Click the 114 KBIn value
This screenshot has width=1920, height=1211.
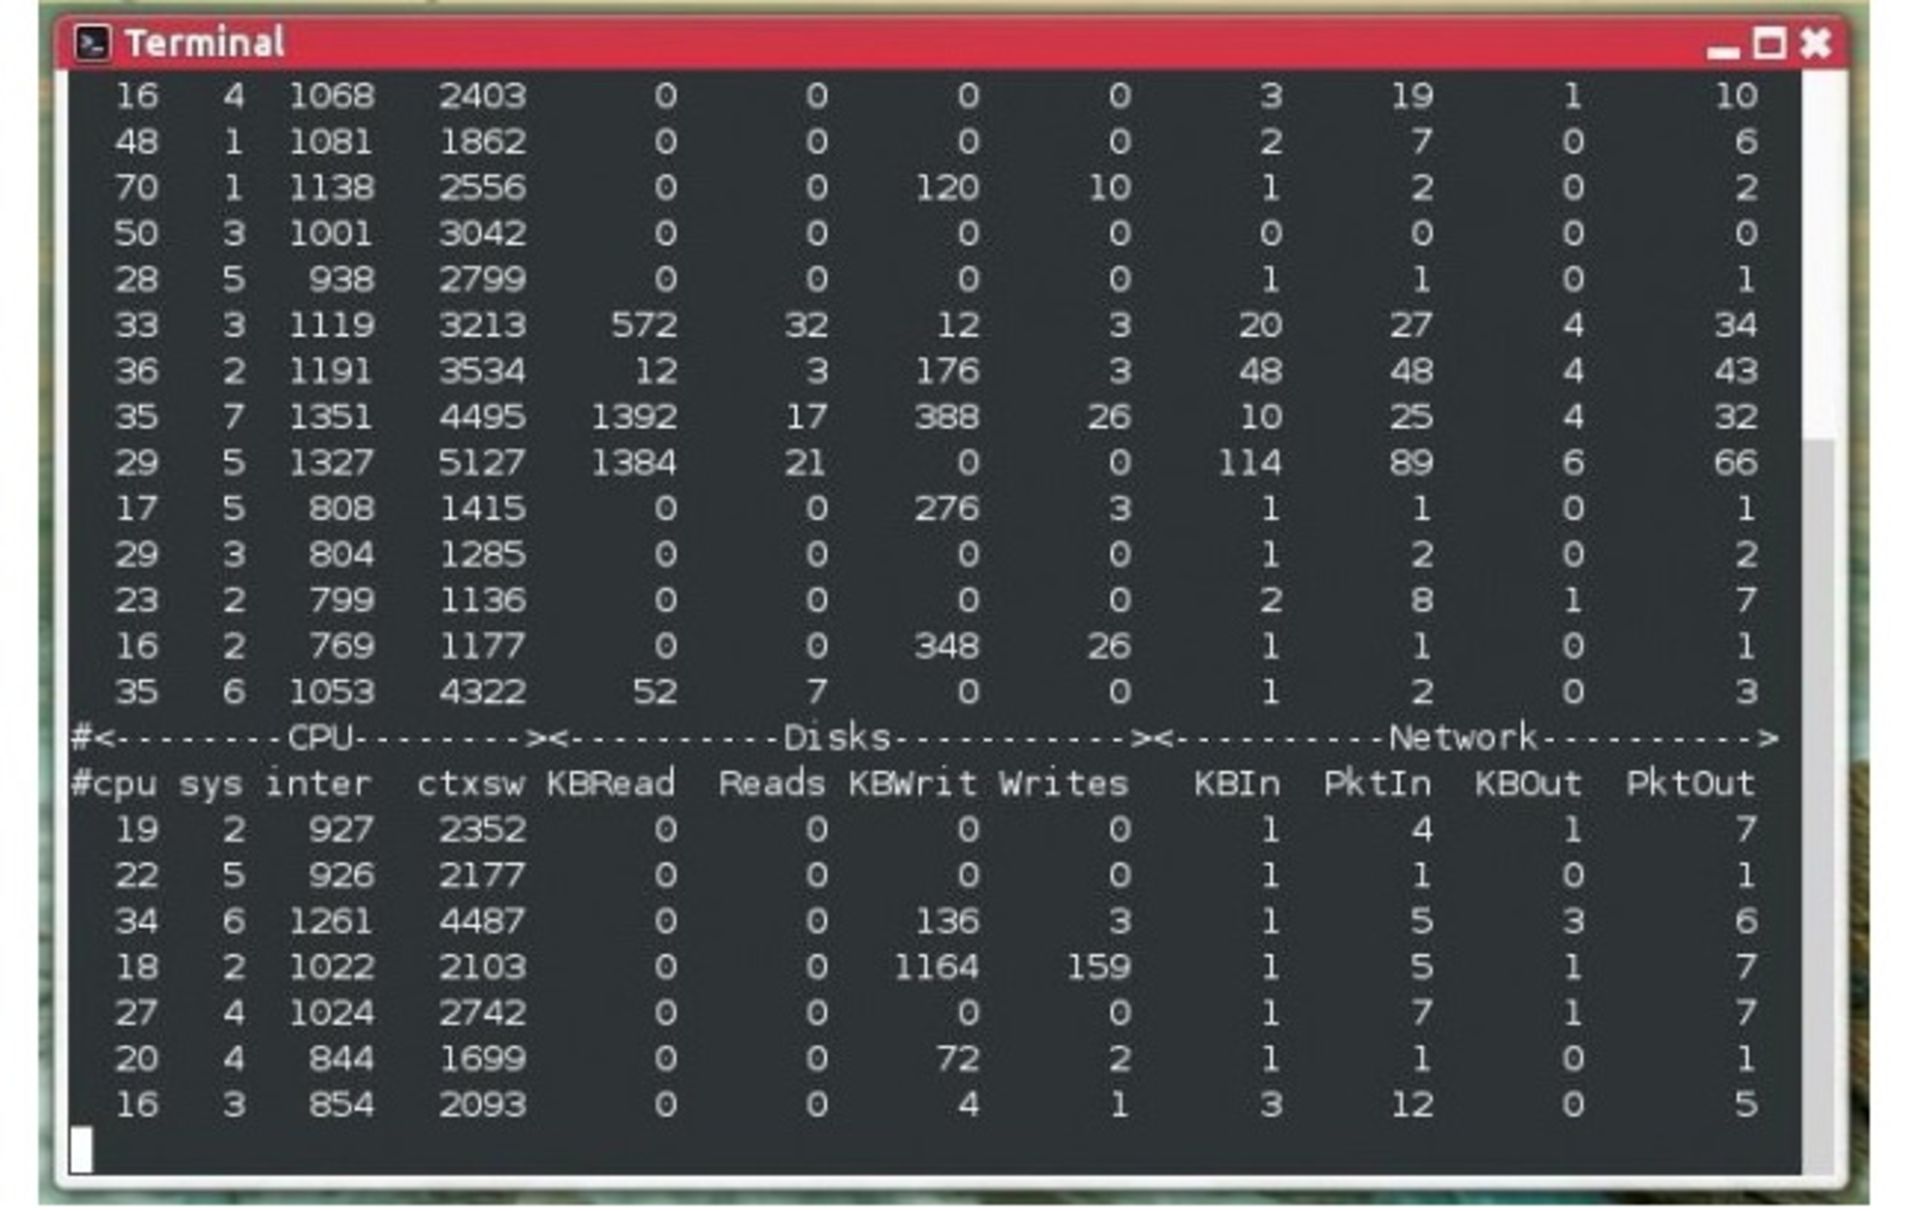(x=1249, y=463)

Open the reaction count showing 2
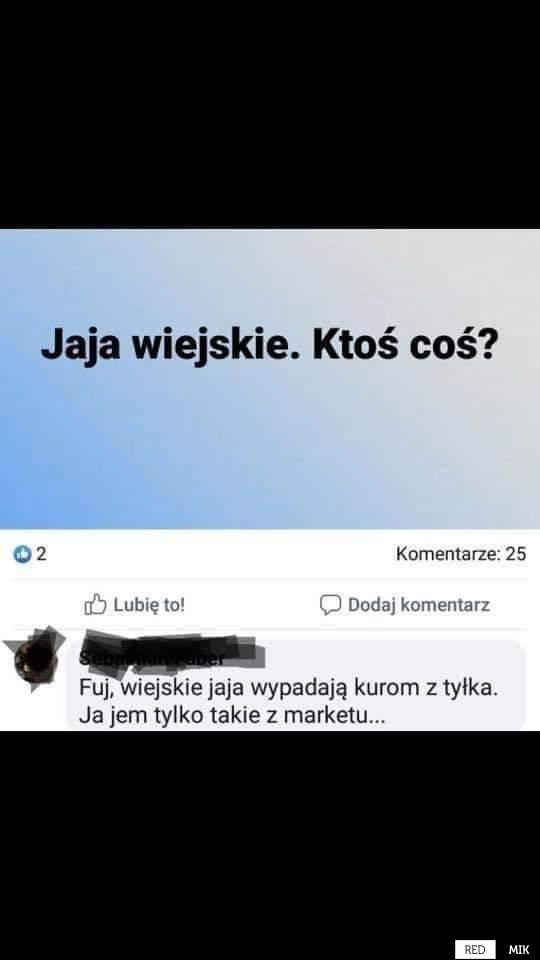tap(42, 554)
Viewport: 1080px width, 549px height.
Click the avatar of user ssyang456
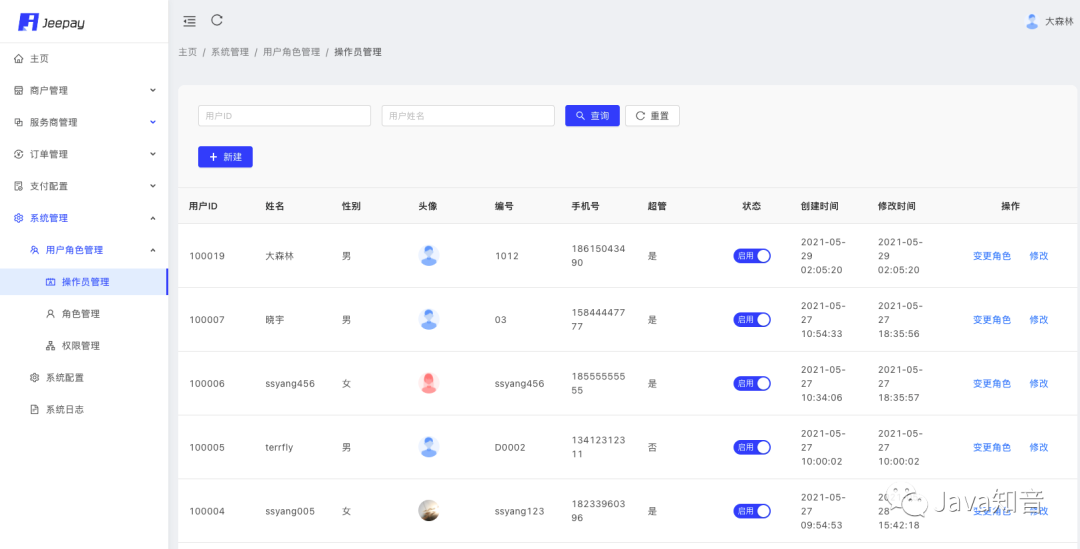[x=428, y=383]
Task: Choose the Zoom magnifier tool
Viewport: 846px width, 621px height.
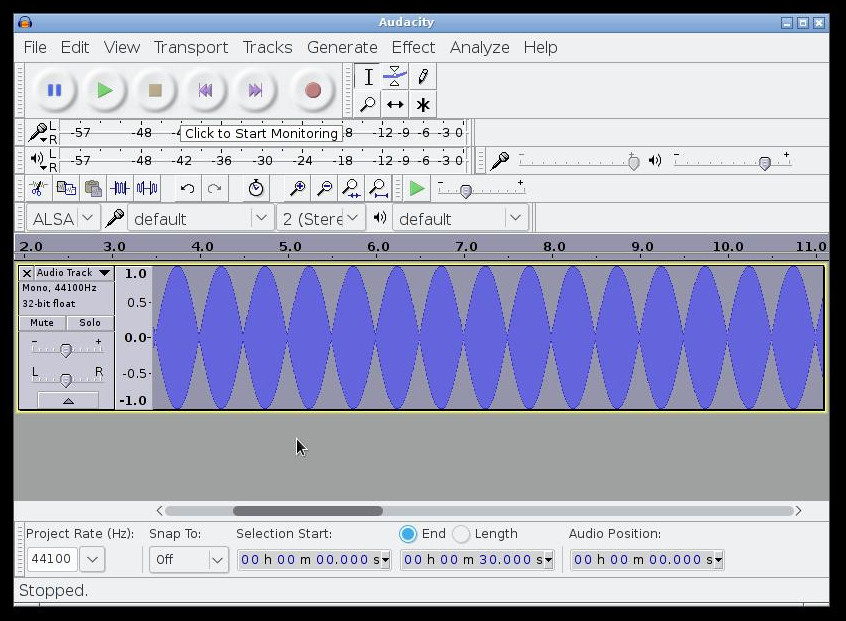Action: click(367, 104)
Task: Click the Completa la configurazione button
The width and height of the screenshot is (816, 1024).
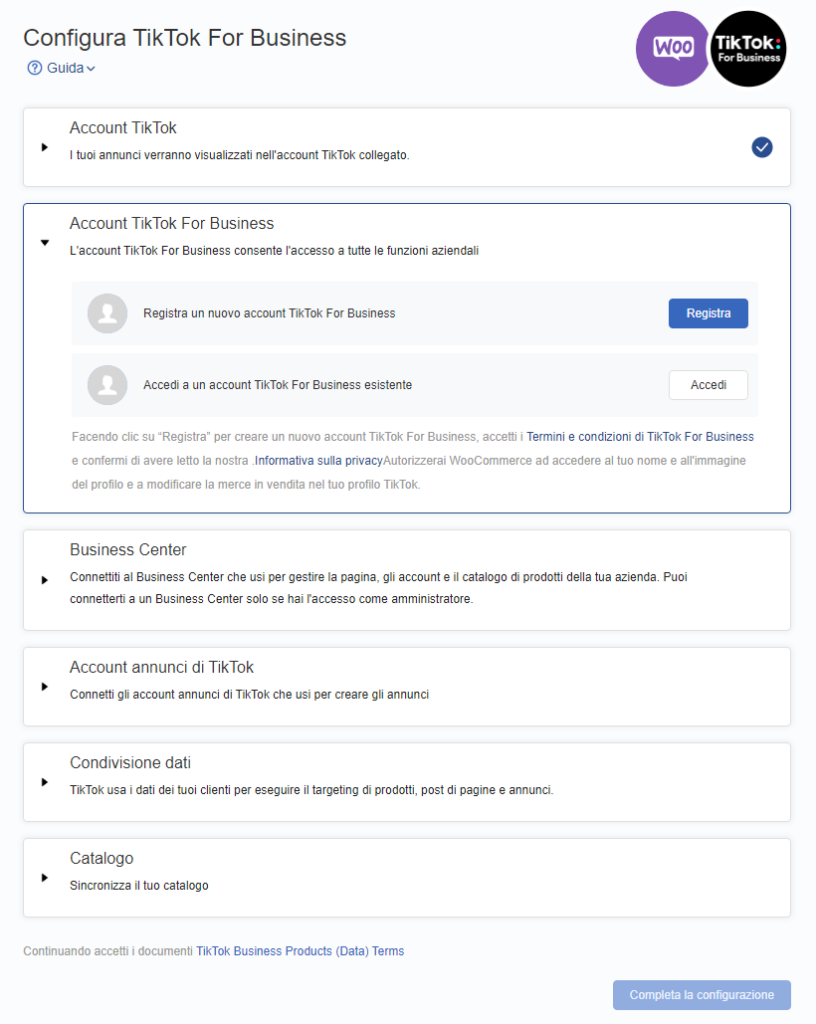Action: coord(701,995)
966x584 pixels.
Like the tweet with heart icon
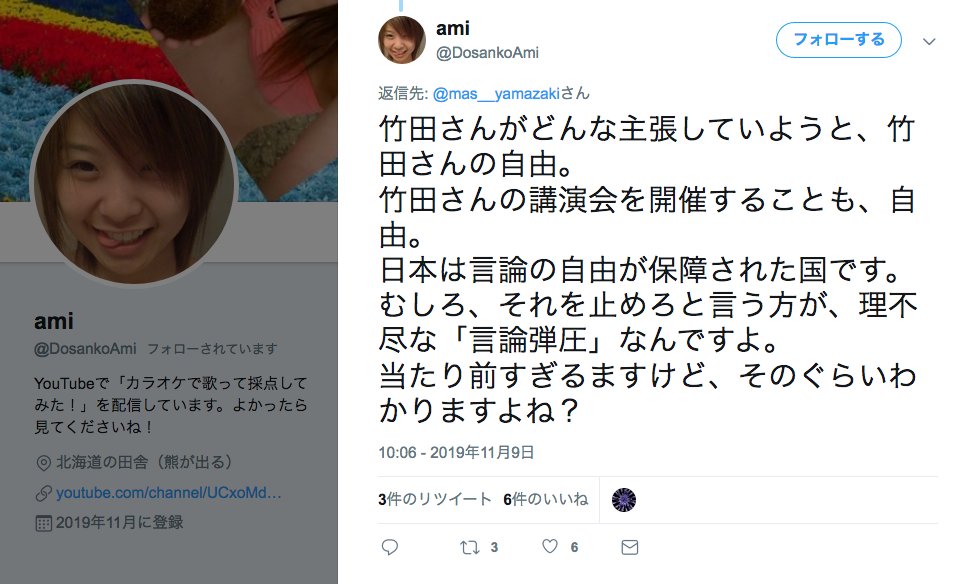point(550,546)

──────

— REQUIREMENT —
Print the material exactly as given, but not the pictures.

— THE ANSWER —
Click the 114 KBIn value
This screenshot has width=1920, height=1211.
(x=1249, y=463)

Open the reaction count showing 2
tap(42, 554)
Viewport: 1080px width, 549px height.
Click the avatar of user ssyang456
[x=428, y=383]
Task: Choose the Zoom magnifier tool
Viewport: 846px width, 621px height.
Action: click(367, 104)
Task: Click the Completa la configurazione button
The width and height of the screenshot is (816, 1024).
Action: coord(701,995)
966x584 pixels.
Like the tweet with heart icon
point(550,546)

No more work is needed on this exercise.